== PROBLEM DESCRIPTION ==
Filter the entries for the word "post". Copy each line in which it occurs.

== RECORDS SUPPLIED ==
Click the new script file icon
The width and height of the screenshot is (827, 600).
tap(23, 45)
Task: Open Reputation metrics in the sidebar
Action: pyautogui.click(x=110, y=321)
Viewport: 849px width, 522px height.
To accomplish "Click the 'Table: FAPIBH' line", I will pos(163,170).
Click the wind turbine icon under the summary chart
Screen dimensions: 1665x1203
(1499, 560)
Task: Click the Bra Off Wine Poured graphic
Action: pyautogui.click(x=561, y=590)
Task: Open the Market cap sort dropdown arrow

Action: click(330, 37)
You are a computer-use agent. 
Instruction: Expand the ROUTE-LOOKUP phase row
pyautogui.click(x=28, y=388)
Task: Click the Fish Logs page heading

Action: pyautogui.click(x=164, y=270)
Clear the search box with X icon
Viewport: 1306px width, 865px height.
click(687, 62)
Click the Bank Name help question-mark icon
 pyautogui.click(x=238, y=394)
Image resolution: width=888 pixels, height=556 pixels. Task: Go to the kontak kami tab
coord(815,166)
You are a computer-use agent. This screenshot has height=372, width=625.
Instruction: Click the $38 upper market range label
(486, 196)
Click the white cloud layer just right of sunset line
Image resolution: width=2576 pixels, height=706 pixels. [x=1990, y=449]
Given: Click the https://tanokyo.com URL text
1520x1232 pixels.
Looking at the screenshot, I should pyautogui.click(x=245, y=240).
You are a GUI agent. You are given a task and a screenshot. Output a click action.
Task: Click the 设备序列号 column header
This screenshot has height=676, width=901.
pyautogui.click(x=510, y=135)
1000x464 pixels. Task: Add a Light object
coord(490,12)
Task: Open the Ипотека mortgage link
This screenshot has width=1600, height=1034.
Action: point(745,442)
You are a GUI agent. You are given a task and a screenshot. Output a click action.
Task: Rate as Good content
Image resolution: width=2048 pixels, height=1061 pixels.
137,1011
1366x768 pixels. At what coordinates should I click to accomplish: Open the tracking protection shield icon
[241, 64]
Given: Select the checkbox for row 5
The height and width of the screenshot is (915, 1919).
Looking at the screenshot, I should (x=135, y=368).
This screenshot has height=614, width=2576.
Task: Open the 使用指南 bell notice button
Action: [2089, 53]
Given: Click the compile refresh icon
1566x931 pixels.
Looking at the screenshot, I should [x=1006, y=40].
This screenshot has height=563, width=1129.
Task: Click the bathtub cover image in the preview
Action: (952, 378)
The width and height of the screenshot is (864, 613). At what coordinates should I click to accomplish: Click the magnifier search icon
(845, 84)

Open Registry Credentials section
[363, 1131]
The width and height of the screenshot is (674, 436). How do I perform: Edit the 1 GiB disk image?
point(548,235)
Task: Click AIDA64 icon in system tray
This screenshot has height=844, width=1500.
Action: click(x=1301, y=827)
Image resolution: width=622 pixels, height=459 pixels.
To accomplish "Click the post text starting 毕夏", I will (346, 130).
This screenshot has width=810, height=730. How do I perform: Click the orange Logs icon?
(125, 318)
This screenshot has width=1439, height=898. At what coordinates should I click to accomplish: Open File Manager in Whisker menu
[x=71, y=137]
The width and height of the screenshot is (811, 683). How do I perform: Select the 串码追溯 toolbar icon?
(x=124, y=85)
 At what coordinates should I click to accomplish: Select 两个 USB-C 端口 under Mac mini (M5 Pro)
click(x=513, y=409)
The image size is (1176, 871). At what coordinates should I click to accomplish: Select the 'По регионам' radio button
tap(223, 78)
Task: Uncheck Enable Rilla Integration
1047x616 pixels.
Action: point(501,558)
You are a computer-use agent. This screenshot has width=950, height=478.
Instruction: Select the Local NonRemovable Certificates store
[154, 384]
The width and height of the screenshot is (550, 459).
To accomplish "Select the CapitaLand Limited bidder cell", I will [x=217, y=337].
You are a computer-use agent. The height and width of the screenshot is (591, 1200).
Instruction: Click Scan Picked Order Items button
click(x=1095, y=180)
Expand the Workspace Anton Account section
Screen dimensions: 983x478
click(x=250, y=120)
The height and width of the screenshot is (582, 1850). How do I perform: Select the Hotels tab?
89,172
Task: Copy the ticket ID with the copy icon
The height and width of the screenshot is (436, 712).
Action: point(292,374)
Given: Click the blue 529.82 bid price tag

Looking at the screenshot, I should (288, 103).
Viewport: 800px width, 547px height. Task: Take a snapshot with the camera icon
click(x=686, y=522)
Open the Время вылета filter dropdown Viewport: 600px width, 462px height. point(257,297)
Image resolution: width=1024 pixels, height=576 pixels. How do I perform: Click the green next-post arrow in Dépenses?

== YOUR SOLUTION ==
To accomplish "Click the post text starting 毕夏", I will (346, 130).
Image resolution: width=1024 pixels, height=576 pixels. How do I perform: Click the green next-post arrow in Dépenses?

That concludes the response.